In the same way the getType method returns the type token for each component:

jshell> Stream.of(me.getClass().getRecordComponents()).map(RecordComponent::getType).
   ...> forEach(System.out::println)
long
class java.lang.String
class java.lang.String

It’s even possible to get a handle to accessor methods via getAccessor:

jshell> var nameComponent = me.getClass().getRecordComponents()[2].getAccessor()
nameComponent ==> public java.lang.String User.fullName()

jshell> nameComponent.setAccessible(true)

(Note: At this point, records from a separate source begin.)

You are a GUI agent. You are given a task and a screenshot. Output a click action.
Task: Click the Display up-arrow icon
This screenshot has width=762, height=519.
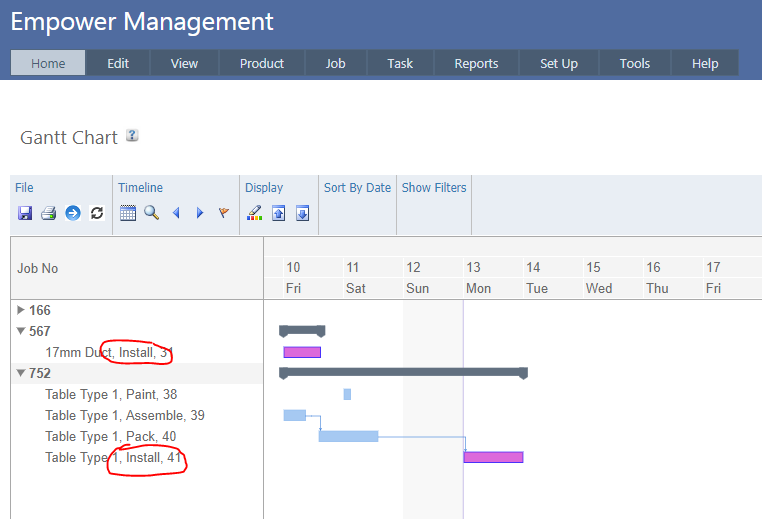279,213
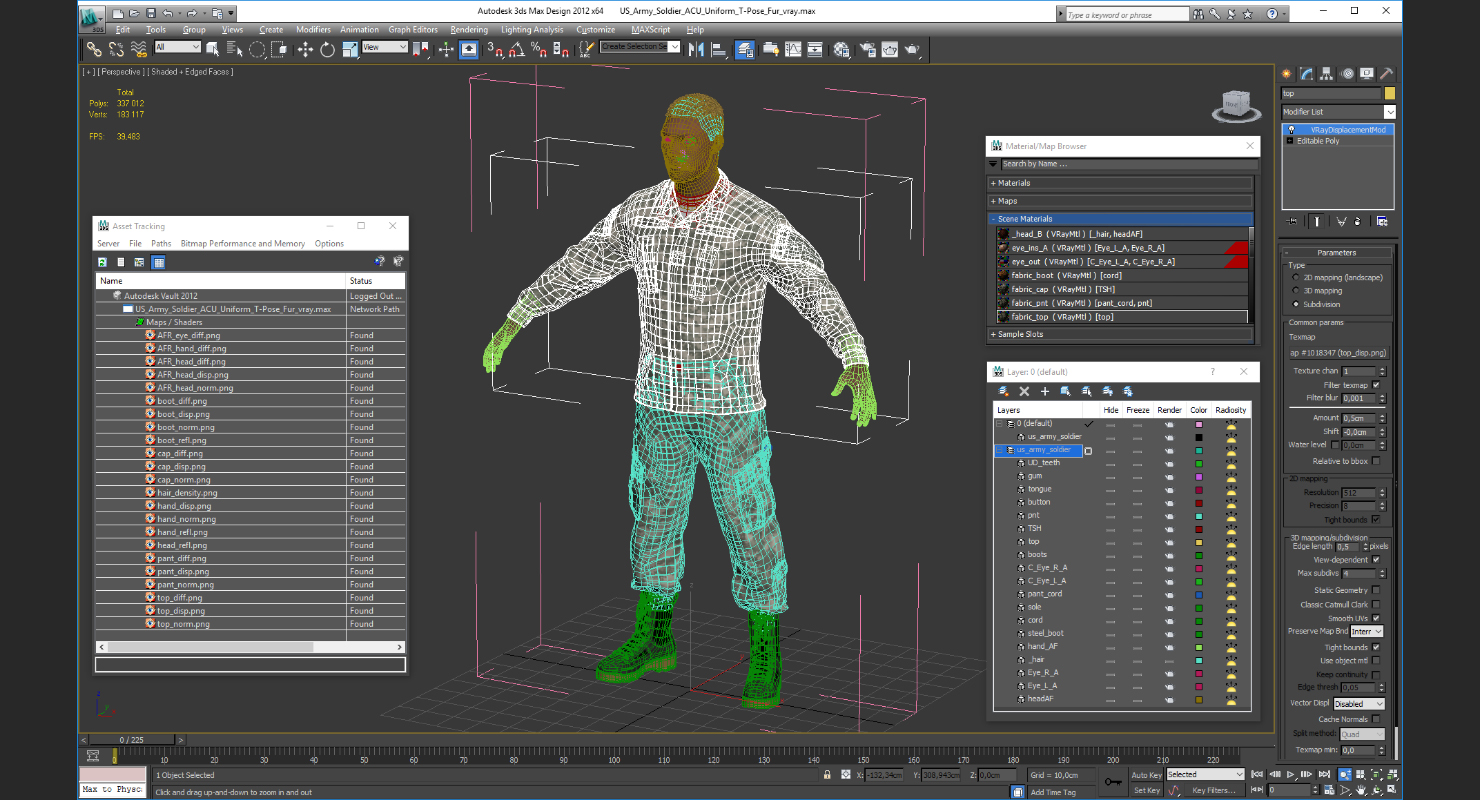Select the 2D mapping (landscape) radio button
The width and height of the screenshot is (1480, 800).
click(1297, 277)
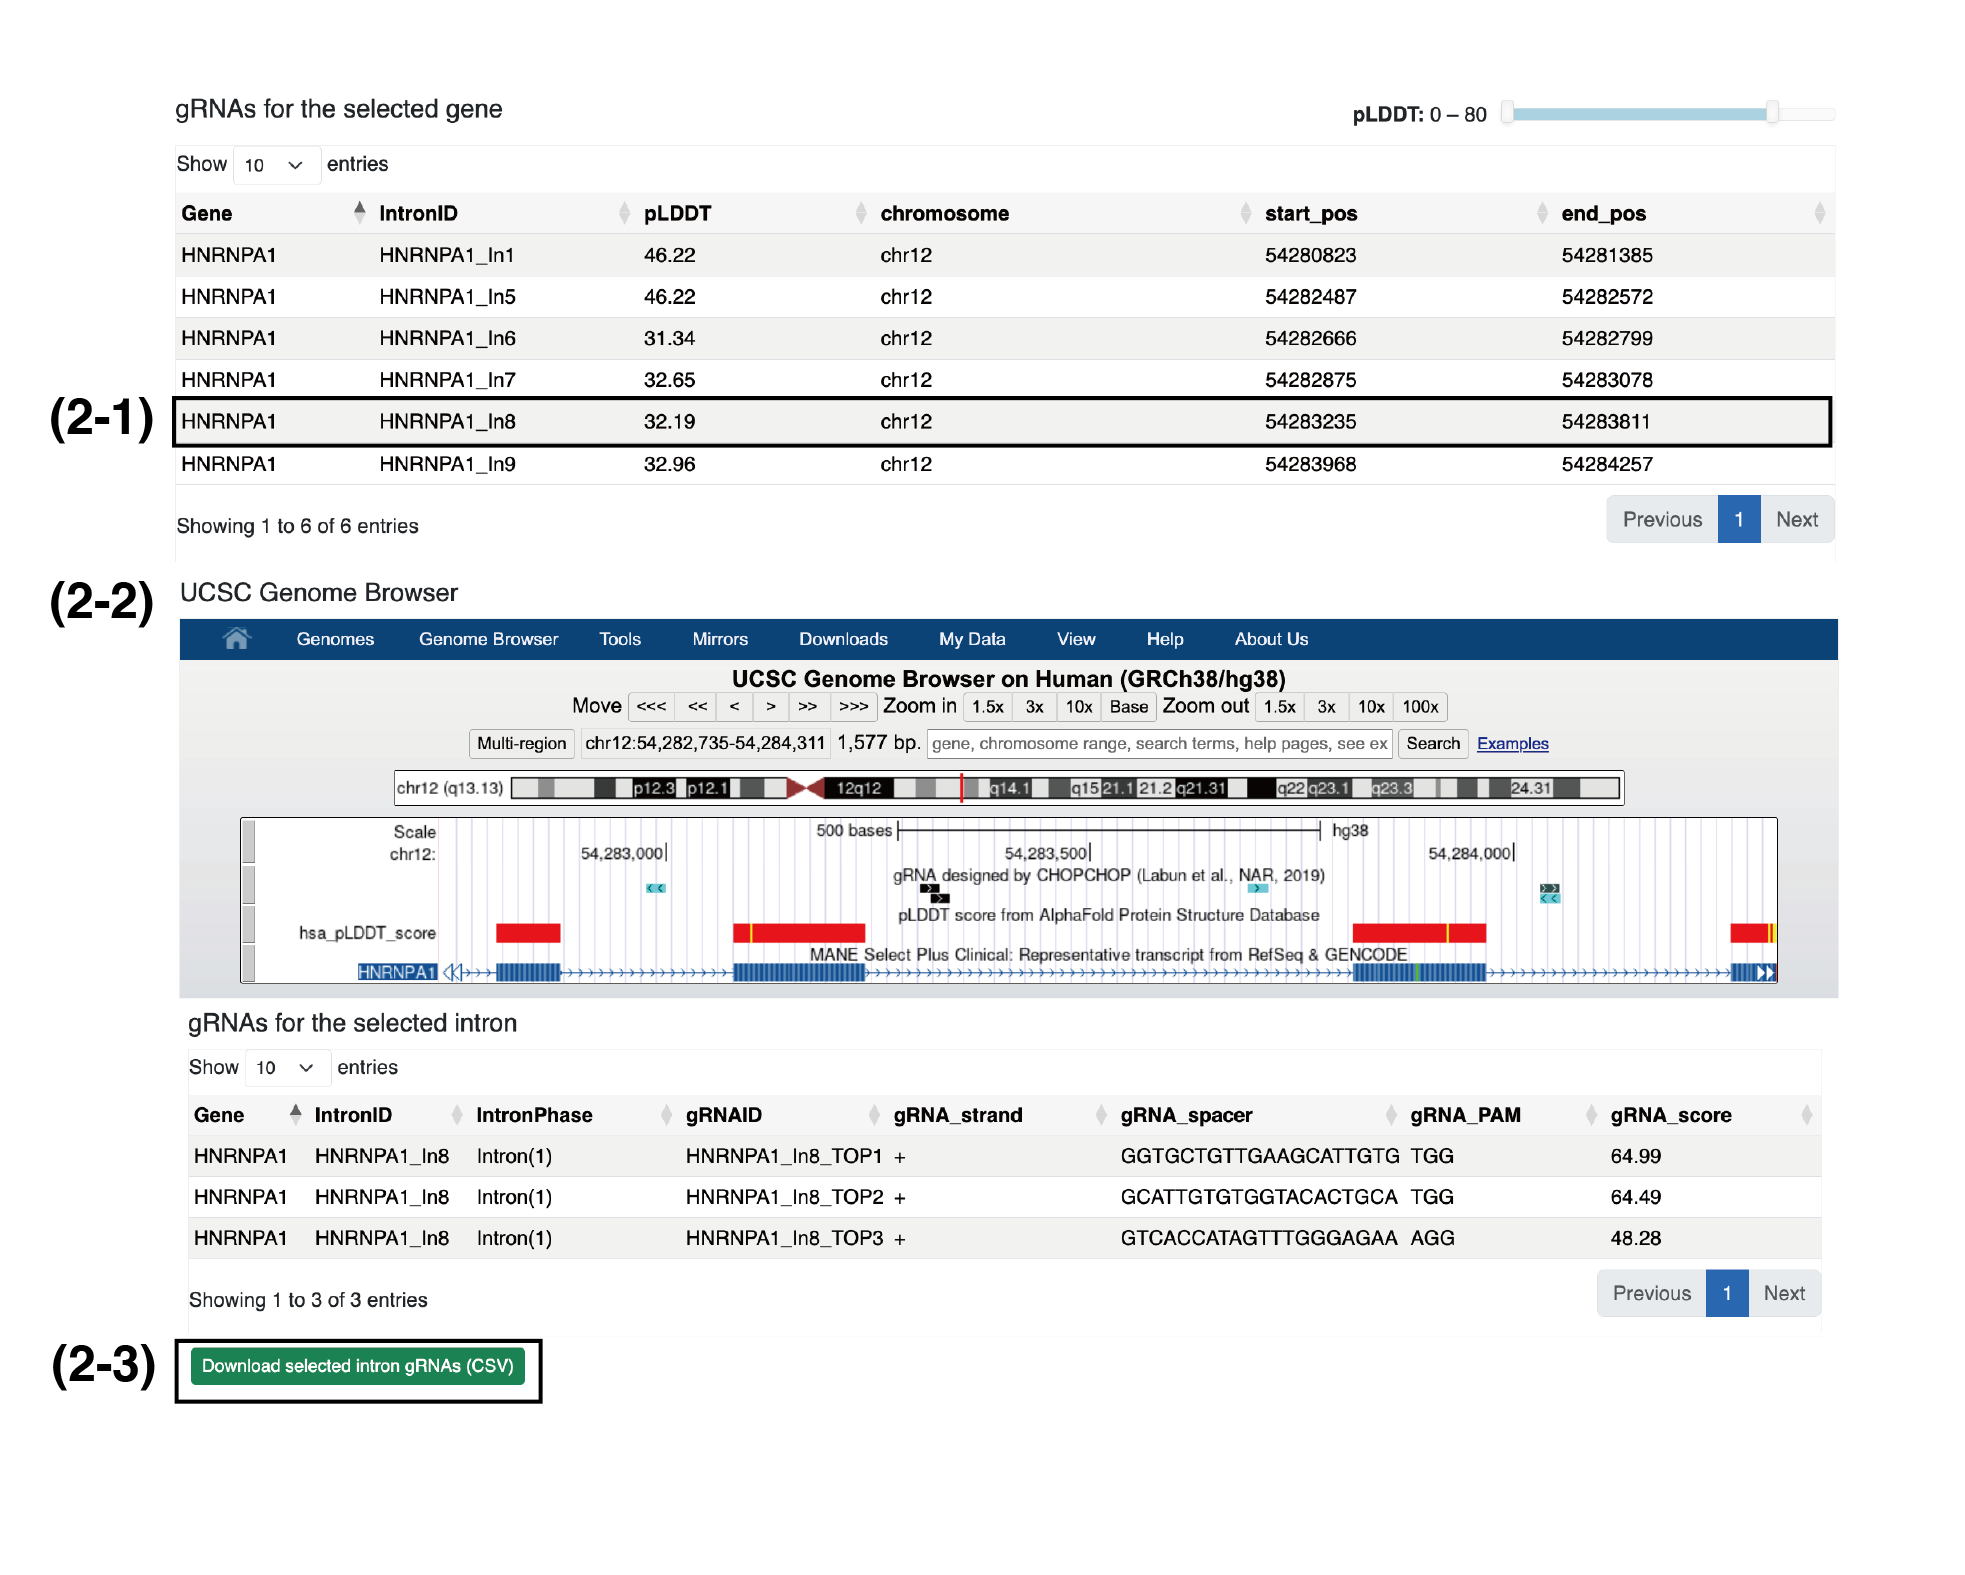Sort gRNA table by gRNA_score arrows
The width and height of the screenshot is (1965, 1575).
(1806, 1115)
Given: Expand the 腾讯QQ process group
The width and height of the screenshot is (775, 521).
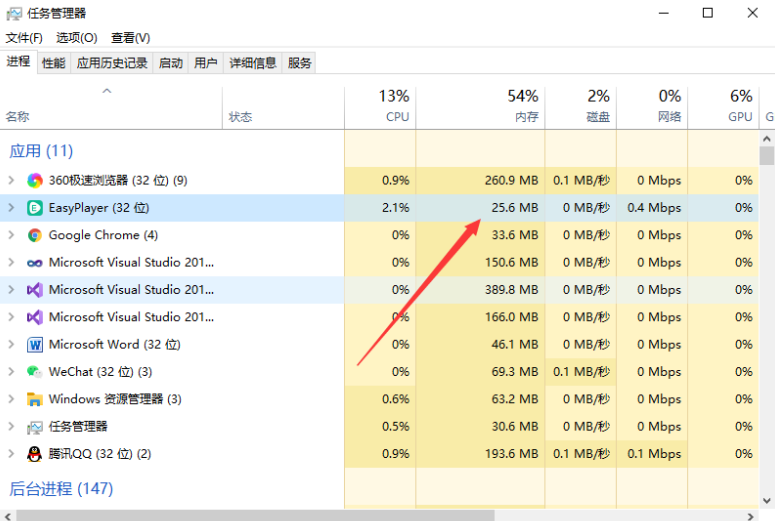Looking at the screenshot, I should [x=11, y=454].
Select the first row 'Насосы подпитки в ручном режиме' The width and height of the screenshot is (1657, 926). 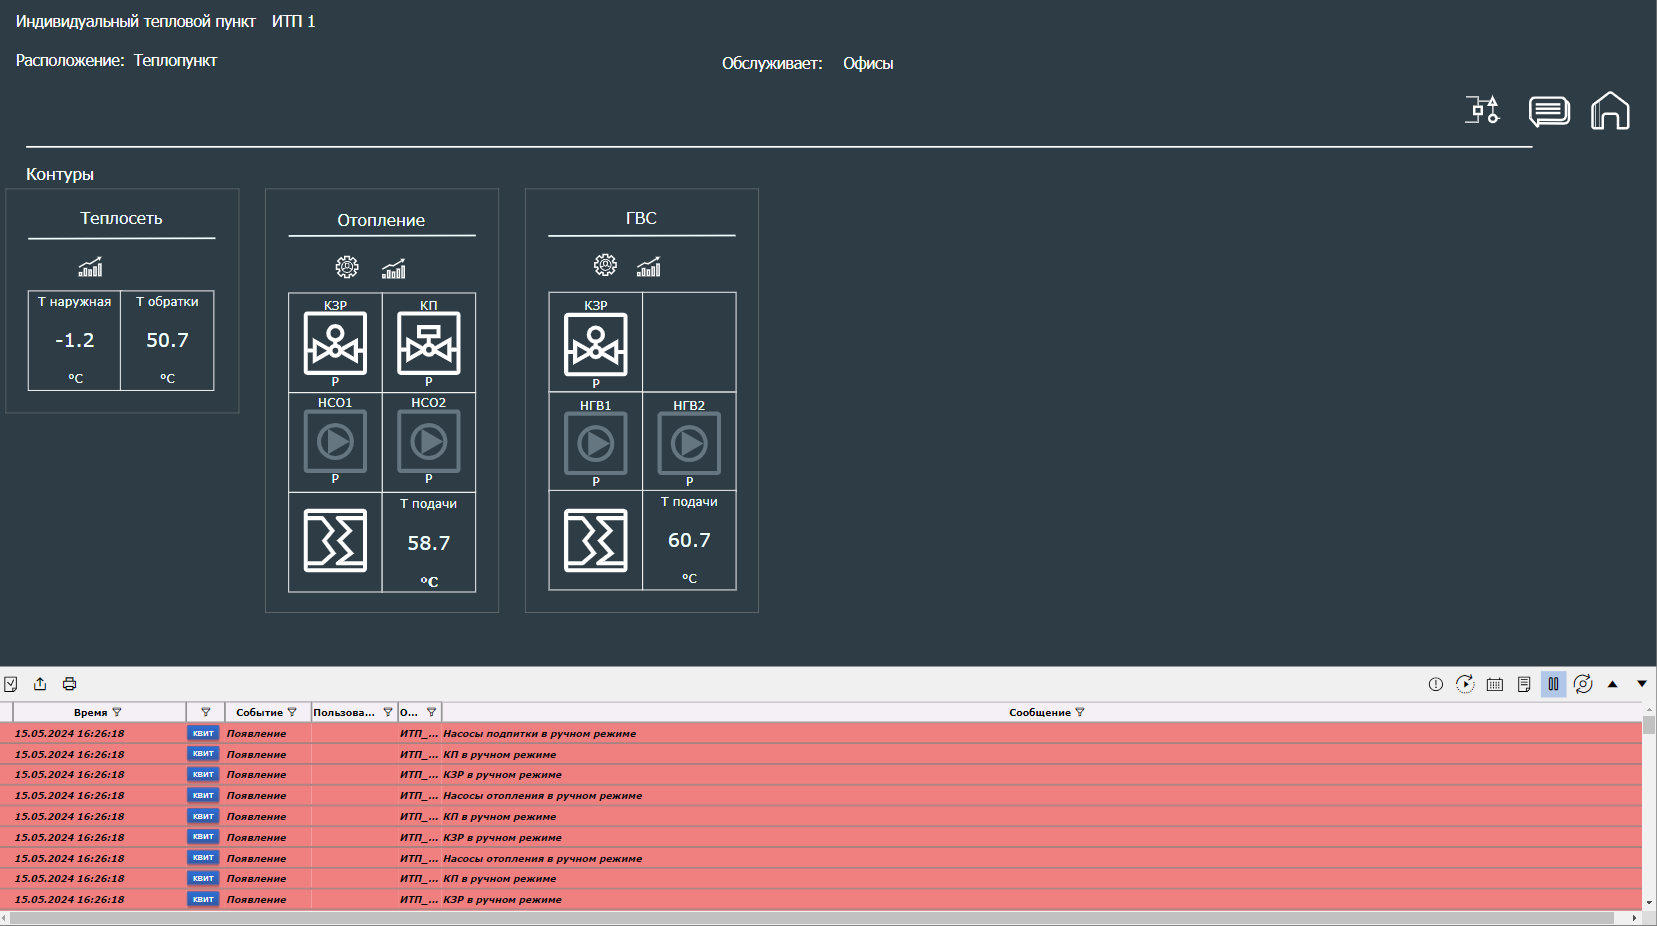pos(539,734)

jshell> nameComponent.invoke(me)
$21 ==> "Ali Dehghani"

Annotating Records


Java permits to annotate Records, As long as the annotation is applicable to a record or its members. Additionally, there would be a new annotation ElementType called RECORD_COMPONENT. Annotations with this target can only be used on record components:

@Target(ElementType.RECORD_COMPONENT) 
public @interface Param {}

Serialization


Any new Java feature without a nasty relationship with Serialization would be incomplete. This time around, however, the relationship does not sound as disgusting as we’re used to.

Although Records are not by default serializable, it’s possible to make them so just by implementing the java.io.Serializable marker interface.

Serializable records are serialized and deserialized differently than ordinary serializable objects. The updated javadoc for ObjectInputStream states that:

  • The serialized form of a record object is a sequence of values derived from the record components.
  • The process by which record objects are serialized or externalized cannot be customized; any class-specific writeObject, readObject, readObjectNoData, writeExternal, and readExternal methods defined by record classes are ignored during serialization and deserialization.
  • The serialVersionUID of a record class is 0L unless explicitly declared.

Conclusion


Java Records are going to provide a new way to encapsulate data holders. Even though currently, they’re limited in terms of functionality (Compared to what Kotlin or Scala are offering), the implementation is solid.

The first preview of Records would be available in March 2020. In this article, we’ve used the openjdk 14-ea 2020-03-17 build, since the Java 14 is yet to be released!